A Virginia Law Weekly editorial page piece on Feb. 22, 1968, described the mood at Clark Hall: “Shock, disbelief, anger, resigna­tion — these were a few of the reactions displayed by law students and others over Friday’s announcement.”

For its April 25 issue, the newspaper polled students about their vulnerability to the draft and related topics. Of the 245 members of the first-year class, 164 responded to the newspaper’s poll, with 58 students stating they believed they could be drafted.

“Please help,” one student urged.

Law students weren’t the only ones concerned.
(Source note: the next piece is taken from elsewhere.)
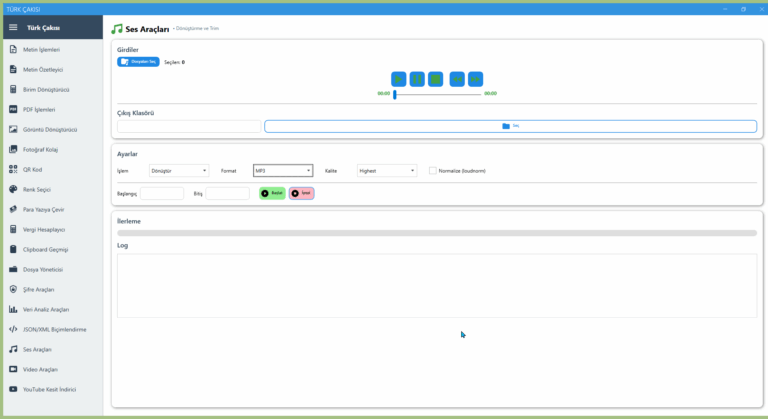Open the Kalite dropdown set to Highest
Screen dimensions: 768x419
(387, 170)
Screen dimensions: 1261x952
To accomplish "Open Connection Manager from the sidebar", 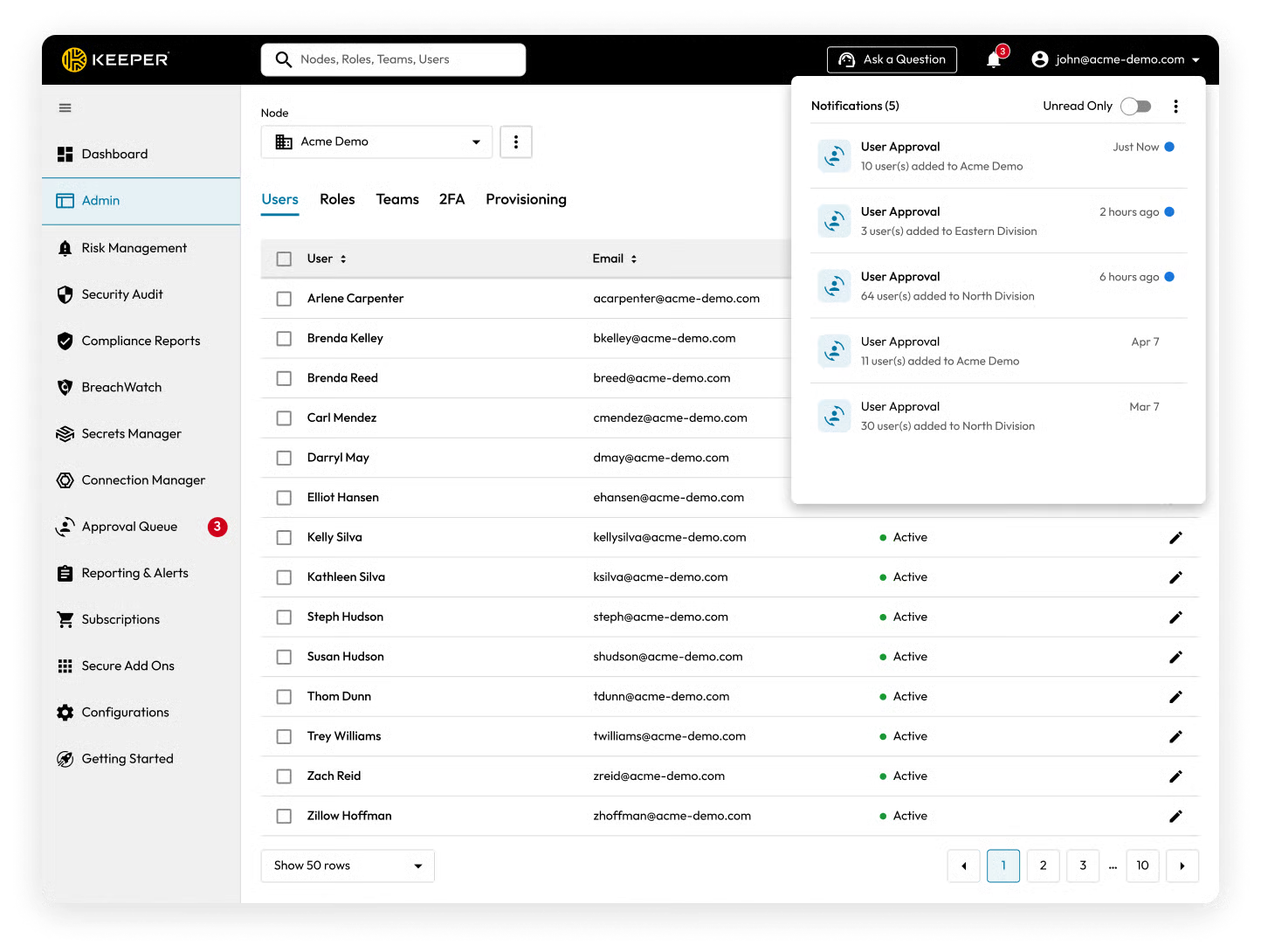I will tap(143, 480).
Law school of­ficials across the country, including at UVA Law, joined in rebuke of the sudden policy shift.

“The attitude of the Selective Service has caused increased un­certainty on the part of law school administrators and applicants,” Assistant Dean Albert S. Turnbull told the Law Weekly.

To offset losses to the second-year class, Turnbull selected a larger first-year class, by 50, for the fall.

In addition to more seats, pro­spective first-years also benefited from an early-offer trend nation­ally, with an increasing competi­tiveness among schools to lock down students able to commit.

For those who had been ad­mitted and called up during or before their first year, however, readmission to the Law School was no guarantee.

“I hope we never have to turn one down,” Turnbull said of the veterans who would attempt to return.

Two years later, the Class of 1970 graduated 170 students out of the 244 with which it began.

In the fall of 1971, about 50 veterans returned to be members of that year’s second- and third-year classes.

Among them was David Kuney ’73, who served with the U.S. Marine Corps and is today senior counsel at Whiteford, Tay­lor & Preston in Washington, D.C.

“In a very real sense, the veter­ans are a measure of the changes which have evolved at the Law School over the last three years,” Kuney wrote for the Law Weekly. “When they entered Virginia, it was still a conservative, medium sized and predominantly segre­gated institution. There was very little student interest in ‘non-traditional employers’ such as environmental groups and legal aid societies. Poverty law was a fashionable topic which dem­onstrated that one’s heart was in the right place. The coat and the tie was uniformly followed and there wasn’t a sideburn in the class.”

The United States ended the draft in 1973.